The usage of the word inflorescence has become the dominant way that rose sprays are described in the judging guidelines for roses. I believe that the term is being misused and all collections of rose blooms on one stem should be referred to as sprays. In referring to the individual blooms of a spray the term floret is often used to describe them, and I believe that botanically this is incorrect as well. The word floret botanically refers to the tiny flowers of some grasses. It is correctly used for the flowers of cauliflower or broccoli or members of the compositae family like sunflowers.

WHAT COLOR IS THAT ROSE?, OH, NO COLOR!

Back when I worked for Edmund’s Roses when they were in Wilsonville, Oregon I got to talk to many people and try to answer their horticultural questions. One question often repeated was about rose colors. Is there a blue rose, or is there a black rose?

I could understand people wanting a blue rose because it is the only color that roses do not come in. However, black! If you had a black rose in the garden there would appear to be a hole in the bush where the flower was. Black items by nature do not reflect any light so you would not be able to see a truly black rose. Later I was honored to be part of the production of a book called “The Quest for the Black Rose” by Ingrid Verdeem around 2006 by describing many roses which were considered near black. It is still available used on e-bay for around $80. It was a giant of a book at the time measuring 17 inches by 13 inches and it does not fit anywhere on my bookshelves. I however I have a special place for it. A couple of the prominent and known roses to be discussed were Black Baccara by Meidiland, and Ain’t Misbehavin hybridized by Sean McCann.

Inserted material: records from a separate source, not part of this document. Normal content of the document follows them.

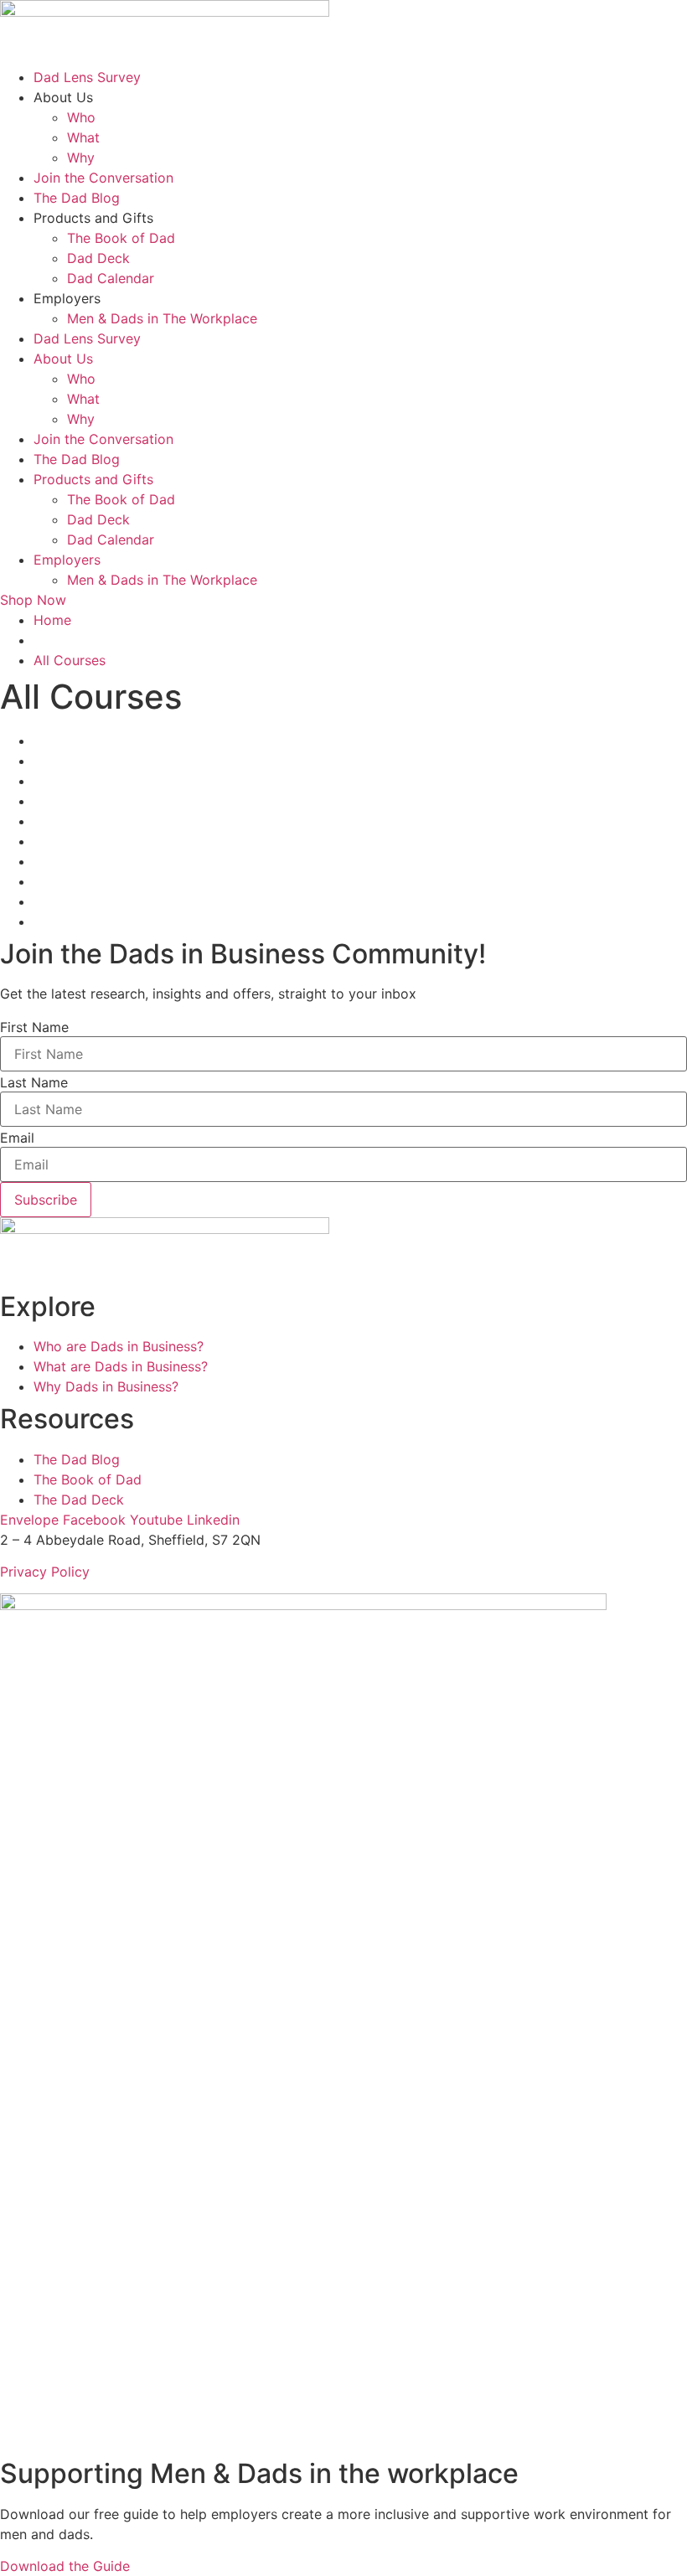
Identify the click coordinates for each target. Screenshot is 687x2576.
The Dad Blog (77, 197)
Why (81, 157)
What (83, 137)
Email (17, 1137)
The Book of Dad (121, 238)
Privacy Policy (45, 1571)
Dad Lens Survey (87, 77)
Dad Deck (98, 258)
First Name (34, 1027)
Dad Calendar (110, 278)
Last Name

When Sean’s rose was released around 1990 it was hailed as being very close to a black rose, but in reality it is consistently a very, very dark red. One of its parents was Black Jade, a long time favorite in our garden for being very dark red as a miniature. Last year when a planted rose seeds for the first time, one of the roses I took seeds from was Hoot Owl a Jerry Justice hybrid which is a medium red single miniature with a white eye. It was selected because it had an abundance of nice-looking hips when I pruned it in February. I was able to get a number of plants from the seeds of Hoot Owl which spanned the color spectrum from white to dark red, all of them singles. Because the plants were still small last fall, I moved a number of them into my garden shed where I continued to grow them under lights. What a surprise it was on the morning of January 21st, when I went out to water them to find a bloom on hoot 4 which gave me a thrill of seeing what I considered the first truly black rose I have ever seen. It was beautiful in its own way, but mostly for its uniqueness. This seedling had bloomed earlier during the summer outside and it very much resembled Ain’t Misbehavin when grown outside with a good dose of ultraviolet rays. But grown inside, it was a whole different rose. I do not think will bes, but it sure was fun seeing what I believed was a first black rose. Just as an aside, the picture was not underexposed to make it darker than it actually was, and you can tell that by the naturally colored green in the leaves.